The women bowed their heads to pray. 


Before every race, no matter what, the last song playing through Harms’ earphones is “Battle Belongs to the Lord” by Phil Wickham. 

“So when I fight, I’ll fight on my knees

With my hands lifted high 

Oh God, the battle belongs to You

And every fear I lay at Your feet

I’ll sing through the night

Oh God, the battle belongs to You”

In high school, Harms says she let her anxiety take over and put pressure on herself.

Now, running has become a form of worship. 

Submitted photo

“I’ve started to realize, ‘Okay, it’s not about me. This is about Jesus,’” Harms said, “[I] just see it as, ‘Wow, thank you that I get to run. I’m not lying in a coma in a hospital bed. Jesus, you gave me my legs to run.’” 

Harms feels God’s presence and talks to him as she runs, “At some points, ‘Thank you,’ or at some points, ‘You need to help me right now, I’m dying!’” 

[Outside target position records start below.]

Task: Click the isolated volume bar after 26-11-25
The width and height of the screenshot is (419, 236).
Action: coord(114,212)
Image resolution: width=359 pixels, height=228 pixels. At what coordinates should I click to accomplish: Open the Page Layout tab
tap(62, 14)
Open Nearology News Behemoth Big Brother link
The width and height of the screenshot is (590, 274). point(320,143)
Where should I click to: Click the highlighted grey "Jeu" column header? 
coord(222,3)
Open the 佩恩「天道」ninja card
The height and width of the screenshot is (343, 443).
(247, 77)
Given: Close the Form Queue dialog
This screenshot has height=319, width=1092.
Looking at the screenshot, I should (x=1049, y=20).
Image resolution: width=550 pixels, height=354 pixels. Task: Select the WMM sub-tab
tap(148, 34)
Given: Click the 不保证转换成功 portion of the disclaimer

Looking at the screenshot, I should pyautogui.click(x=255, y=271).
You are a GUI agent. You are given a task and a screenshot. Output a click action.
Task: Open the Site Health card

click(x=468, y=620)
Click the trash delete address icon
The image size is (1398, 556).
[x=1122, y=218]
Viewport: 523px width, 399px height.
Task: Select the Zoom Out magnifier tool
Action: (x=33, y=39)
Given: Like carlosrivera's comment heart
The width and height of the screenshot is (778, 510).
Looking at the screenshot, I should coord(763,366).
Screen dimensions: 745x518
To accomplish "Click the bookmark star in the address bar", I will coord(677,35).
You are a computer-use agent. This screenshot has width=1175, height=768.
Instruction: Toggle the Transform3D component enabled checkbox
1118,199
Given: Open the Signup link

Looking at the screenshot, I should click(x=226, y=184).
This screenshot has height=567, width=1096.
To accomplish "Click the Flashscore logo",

When the Bethel cross country team raced in the Tori Neubauer Invitational in West Salem, Wisconsin Oct. 15 at 11:50 a.m., that is exactly what Harms was praying. At the sound of the gun, Harms took off in her blue spikes, navy and white Bethel uniform, signature shell necklace and hair pulled in a bun wearing bib number 2307. 

Eighteen Bethel runners set a personal record, including Harms. Finishing in 11th place, Harms set a 6k PR of 22:46.1, taking 57 seconds off her PR set two weeks prior.

Coach Rock greeted Harms at the finish line chute. 

“She gave literally everything she had,” Rock said. “And yet in the middle of the exhaustion she came up to me and said, ‘That wasn’t me, I don’t know how that happened. That was God, He’s working through me.’ She immediately deflected any praise towards her that I was going to give her and she deflected it towards her savior.”

Harms recently thanked Clayton Hartle for nudging her to race the two mile in 2016, recognizing she may have missed out on the peaches, PRs and God.